À perplexidade e às objeções de seu admirador inglês Descartes responde — e sua resposta é surpreendentemente moderada e cortês — que é um erro definir a matéria por sua relação com os sentidos, porquanto ao assim procedermos corremos o risco de deixar escapar sua verdadeira essência, que não depende da existência dos homens, e que continuaria a ser a mesma se não houvesse homens no mundo; que, ademais, se dividida em partes suficientemente pequenas, toda matéria torna-se completamente imperceptível aos sentidos; que sua prova da identidade entre extensão e matéria não é de modo algum um sofisma, mas que é tão clara e convincente quanto possível; e que é perfeitamente desnecessário postular uma propriedade especial de impenetrabilidade a fim de definir a matéria, pois a impenetrabilidade é mera consequência da extensão.
Voltando-se então para o conceito de More de extensão imaterial ou espiritual, escreve Descartes:
Não tenho o hábito de discutir palavras, e portanto se alguém quiser dizer que Deus num certo sentido é extenso, porque Ele está em toda parte, não farei objeção.
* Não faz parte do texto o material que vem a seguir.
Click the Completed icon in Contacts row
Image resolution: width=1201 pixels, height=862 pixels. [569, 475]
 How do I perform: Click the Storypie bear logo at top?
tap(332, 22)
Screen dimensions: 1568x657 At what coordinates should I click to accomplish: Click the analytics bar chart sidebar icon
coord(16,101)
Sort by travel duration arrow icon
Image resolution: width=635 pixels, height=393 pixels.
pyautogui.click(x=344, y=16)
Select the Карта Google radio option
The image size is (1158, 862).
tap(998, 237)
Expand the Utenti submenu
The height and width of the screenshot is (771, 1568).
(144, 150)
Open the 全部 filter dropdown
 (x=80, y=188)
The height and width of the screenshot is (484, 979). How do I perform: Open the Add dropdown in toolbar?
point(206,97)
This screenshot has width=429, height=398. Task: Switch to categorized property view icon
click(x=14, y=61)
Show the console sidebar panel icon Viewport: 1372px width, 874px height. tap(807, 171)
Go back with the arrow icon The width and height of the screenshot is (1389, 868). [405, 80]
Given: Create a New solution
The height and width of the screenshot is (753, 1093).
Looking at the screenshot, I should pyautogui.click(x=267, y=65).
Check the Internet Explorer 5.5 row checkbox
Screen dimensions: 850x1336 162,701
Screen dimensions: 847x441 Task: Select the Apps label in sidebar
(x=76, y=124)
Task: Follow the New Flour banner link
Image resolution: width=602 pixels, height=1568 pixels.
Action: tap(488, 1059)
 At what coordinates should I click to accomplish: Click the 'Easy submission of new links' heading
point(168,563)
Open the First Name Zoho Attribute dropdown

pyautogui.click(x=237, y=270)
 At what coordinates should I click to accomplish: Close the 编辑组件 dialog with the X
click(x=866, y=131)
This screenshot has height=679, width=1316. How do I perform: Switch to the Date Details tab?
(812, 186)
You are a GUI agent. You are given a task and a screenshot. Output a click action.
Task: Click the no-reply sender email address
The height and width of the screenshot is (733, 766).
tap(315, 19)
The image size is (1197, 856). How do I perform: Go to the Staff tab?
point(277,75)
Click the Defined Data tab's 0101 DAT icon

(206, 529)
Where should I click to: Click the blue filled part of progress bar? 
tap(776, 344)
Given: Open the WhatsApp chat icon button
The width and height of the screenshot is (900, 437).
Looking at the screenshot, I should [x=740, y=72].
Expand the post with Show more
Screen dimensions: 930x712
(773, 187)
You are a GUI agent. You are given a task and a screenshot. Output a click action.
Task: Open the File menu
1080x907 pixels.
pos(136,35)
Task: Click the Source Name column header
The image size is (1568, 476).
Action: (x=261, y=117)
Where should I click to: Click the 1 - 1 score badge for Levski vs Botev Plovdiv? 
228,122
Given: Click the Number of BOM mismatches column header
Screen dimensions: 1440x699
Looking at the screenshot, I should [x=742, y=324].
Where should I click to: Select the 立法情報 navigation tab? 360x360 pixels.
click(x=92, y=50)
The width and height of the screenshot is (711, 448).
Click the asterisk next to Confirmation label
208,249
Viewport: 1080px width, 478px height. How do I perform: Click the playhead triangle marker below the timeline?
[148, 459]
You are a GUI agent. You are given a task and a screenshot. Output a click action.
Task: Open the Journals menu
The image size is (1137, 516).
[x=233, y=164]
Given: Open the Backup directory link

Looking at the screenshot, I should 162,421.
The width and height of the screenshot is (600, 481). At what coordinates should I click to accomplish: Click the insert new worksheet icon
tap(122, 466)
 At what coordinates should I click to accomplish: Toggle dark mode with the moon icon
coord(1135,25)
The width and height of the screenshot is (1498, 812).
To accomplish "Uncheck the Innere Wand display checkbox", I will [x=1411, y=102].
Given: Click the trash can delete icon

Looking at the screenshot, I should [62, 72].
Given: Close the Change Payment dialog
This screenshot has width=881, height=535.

Mas nego que haja em Deus, num Anjo, em nossa alma e em qualquer substância que não seja um corpo, uma verdadeira extensão, tal como todo mundo a concebe. Pois por uma coisa extensa todas as pessoas entendem uma coisa imaginável (quer seja um ens rationis ou uma coisa real), e na qual, pela imaginação, podem-se distinguir partes diversas de uma magnitude e forma determinadas, das quais uma não é a outra; de sorte que é possível, pela imaginação, transferir qualquer uma delas para o lugar de outra, mas não imaginar duas delas no mesmo lugar.